ATTACHED PLEASE FIND OUR CONTRACT
By Jill S. Behe
Yes, I am.
I don’t feel like it, nor do I particularly look like it, but I am. My birth certificate says so. It has that authority and must be believed. That’s beside the point. It took me a long time to get where I am as a writer and as a person, but I’m here now, and don’t intend to quit until I’m cold and in a box. I’ve written a few novels so far (five!), and a whole bunch of short stories—with more of each on the way.
One of the novels was published a few years ago. During the process of writing it, and unbeknownst to me (the author), it decided there was a need for a second.

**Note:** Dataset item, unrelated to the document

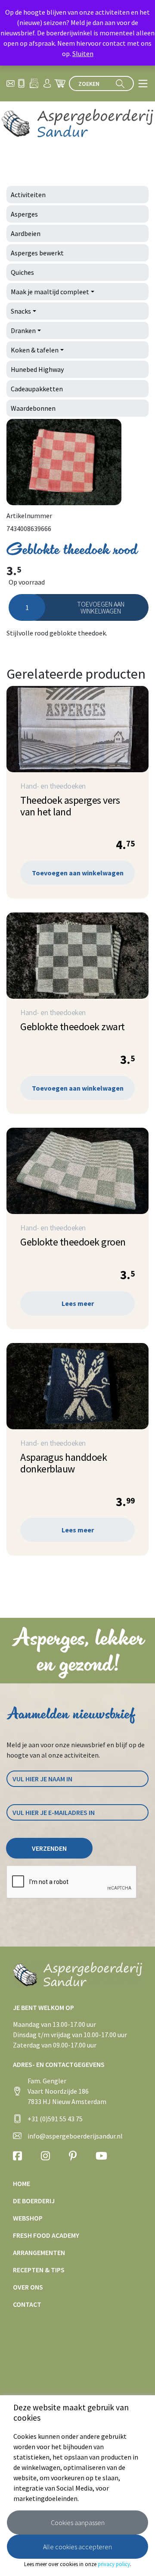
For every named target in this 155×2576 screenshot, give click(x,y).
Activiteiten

And in the middle of writing said second, I realized there was going to have to be a third, to complete/finalize the happenings in my characters’ lives, to everyone’s—real and imagined—satisfaction.
To be honest, the one in print was only supposed to be an exercise in short story writing. With the writing group I participated with, the facilitator would hand out prompts and each of us would write a three page short, or as much as we could in the 60- to 90-minute time limit.
This night, my prompt … exploded!
Eight pages in, I was still scribbling when she called time. Nowhere near finished, I went home and kept at it, eventually ending it some 40,000 words later. Too long for a short, and too short for a novel. A friend from the writing group offered to edit it for me (Thank you, again!). The revisions added another 10,000 words or so, and Presto Change-o … a novel was birthed.
Pitched it out and it was caught!
Imagine thatheart-racing moment when I played back my editor’s voicemail: “Jill! Jill! Pick up! Pick up the phone! It’s accepted!”
I was in seventh heaven, on cloud nine, and all the other appropriate clichés.
What an odd time. Surreal is about as accurate a word as I can think of to describe that whole accumulation of things. Then to see the e-mails telling me, the bookseller’s site saying so: People unknown to me, and who didn’t know me, were reading my words, my story … my baby. And the really amazing part, they liked it! But even better, they wanted more, were already clamoring for a second book.
Whoa! Head rush!
I’ve been a reader all my life, literally. From the moment I was born, my family read to me (and my sibs), until we were able to read for ourselves. I’ve been a writer since (can’t remember any further back, but might be) about the third or fourth grade. And from that decisive moment, my life goal has been to be a published author.
That was accomplished in 2011. Doesn’t mean the journey’s done. No. The bar’s been raised. There’s another rung on the ladder. Something more to achieve.
NEVER, in all those years did I imagine what it would feel like, to have a book in print. To have people I know come up to me, and tell me how much they enjoyed it, and then add, ‘So when’s the next one coming out?’
Weird, and wonderful.
Is this how my favorite authors felt when their first was published? Is this how their families reacted?
With nonchalance, or a Holy Crap?
For me, it was Holy Crap! And now, with the second of the trilogy accepted and in the final editing stage, it’s about to start all over again. But with added pressure. Will my ‘fans’ like this one as much as they did the first? And if so, they’ll be after me for book three, (maybe with pitchforks to prod me along) because book two is ends with….
Oh, I probably shouldn’t say.
But, geez-Louise! My characters better start talking to me, or there won’t be a third. It’s maddening! Me, the reader, wants to know what’s going to happen, too. Me, the writer, wants to be in the thick of it, in the middle of the book where I know where the storyline is headed. That’s when the characters are the most vocal; at least that’s what I’ve found to be true.
As of this moment? Pfft! I’ve got a bunch of notes, and three skimpy scenes.
Fists are raised and I’m yelling (in my brain, because that’s where they live), “Come on, you guys, tell me what’s going on! The Rebel’s rooters want to know. I want to know. I can’t tell your story, if you don’t start talking!”
Writing is hard work. It might not put muscles on our bodies, but I’m sure our brains have more … muscle-mass, from all the straining and stretching we do. But when our work gets that ultimate demand of: ‘We want your manuscript,’ all the sweat, and pacing, and hair-pulling, and screaming at the monitor we did to get to this point, is worth it.
Then we have to hand over that baby we labored to bring forth. It’s like sending a child off to kindergarten by themselves for the first time, or sending a high school graduate off to a faraway college. It’s hard to let go, and hurts some, but not for long, and the results are way beyond measure.
So, whatever the level of writing, we can’t stop. Even if it’s (in our minds) a piece of trash when it’s finished, we did something very few people can. We created something, from nothing more than a thought.